- REQUIRED ACTION
Restate word for word the lines from the one bearing "Where should I" through the end of the entries below, and leave every picture out.

- DATA FOR REVIEW
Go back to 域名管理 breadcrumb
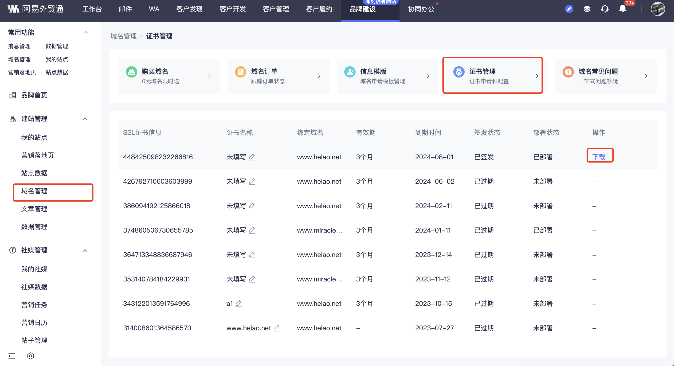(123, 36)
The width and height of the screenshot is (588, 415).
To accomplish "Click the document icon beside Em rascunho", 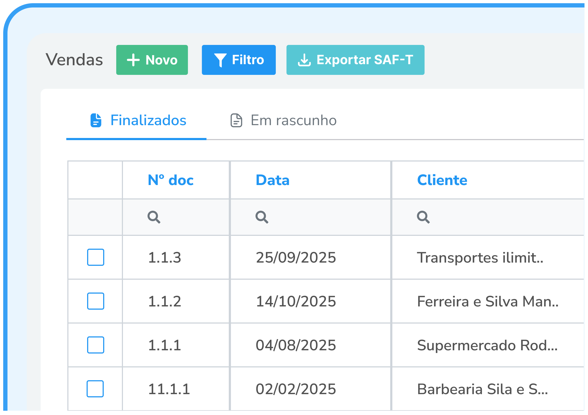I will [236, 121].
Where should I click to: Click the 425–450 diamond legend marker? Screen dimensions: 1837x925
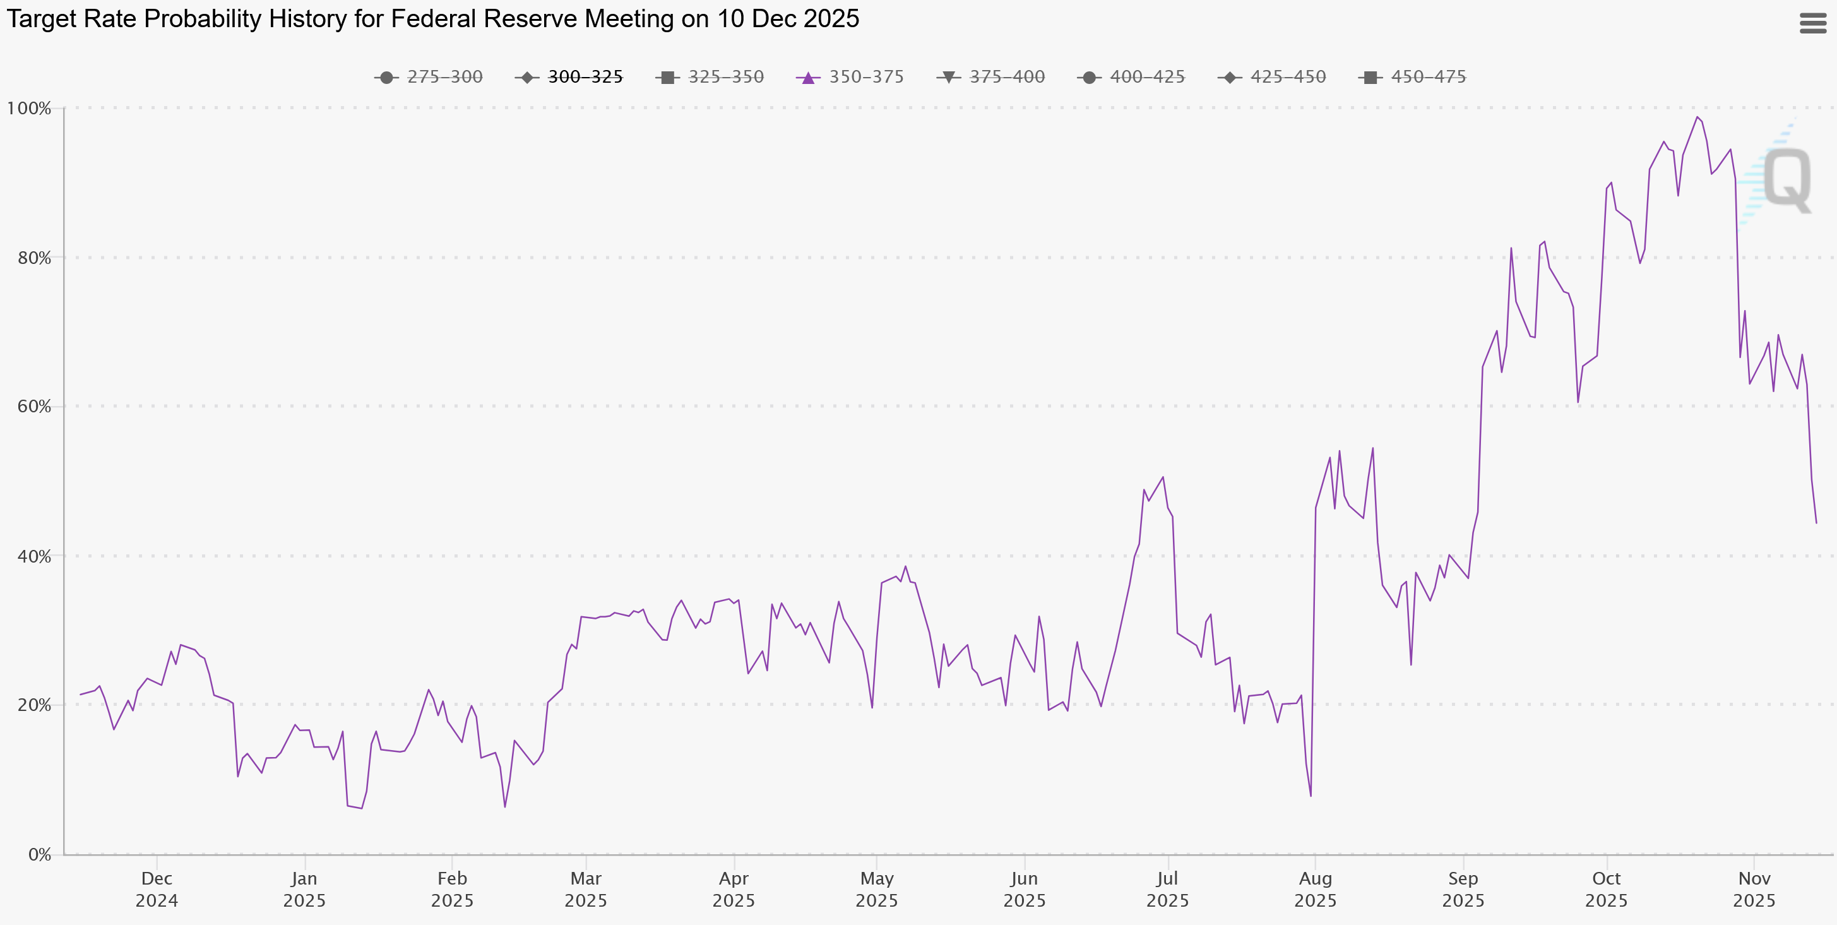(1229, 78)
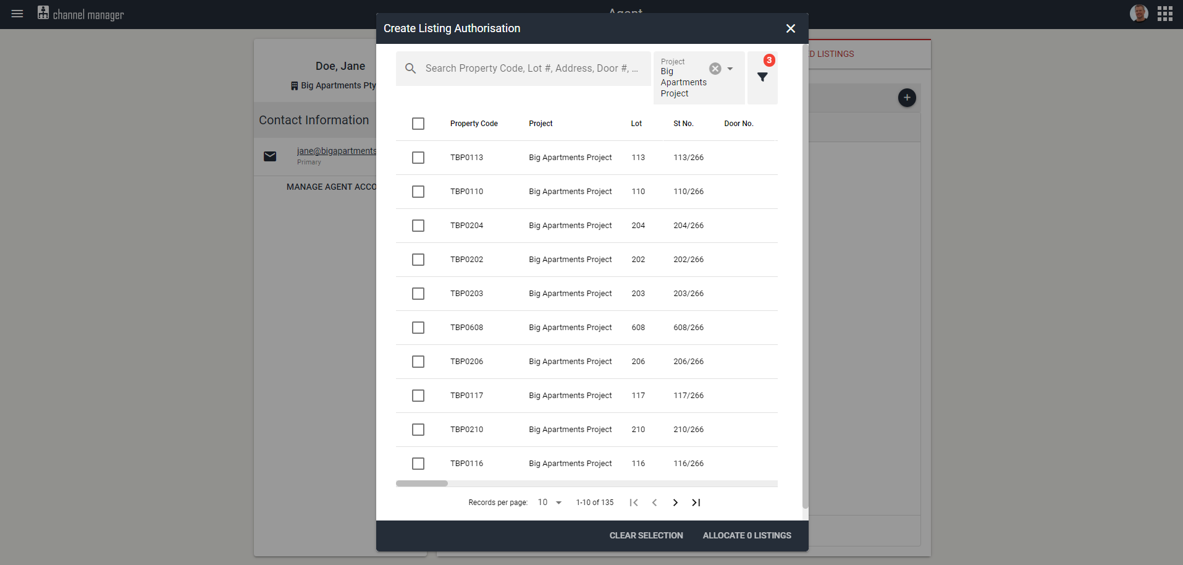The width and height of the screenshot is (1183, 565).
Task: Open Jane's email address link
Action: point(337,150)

- ANSWER FOR THIS EXERCISE
Where should I click to: Click the 425–450 diamond legend marker? Screen dimensions: 1837x925
(1229, 78)
The width and height of the screenshot is (1183, 565).
Task: Open Jane's email address link
Action: point(337,150)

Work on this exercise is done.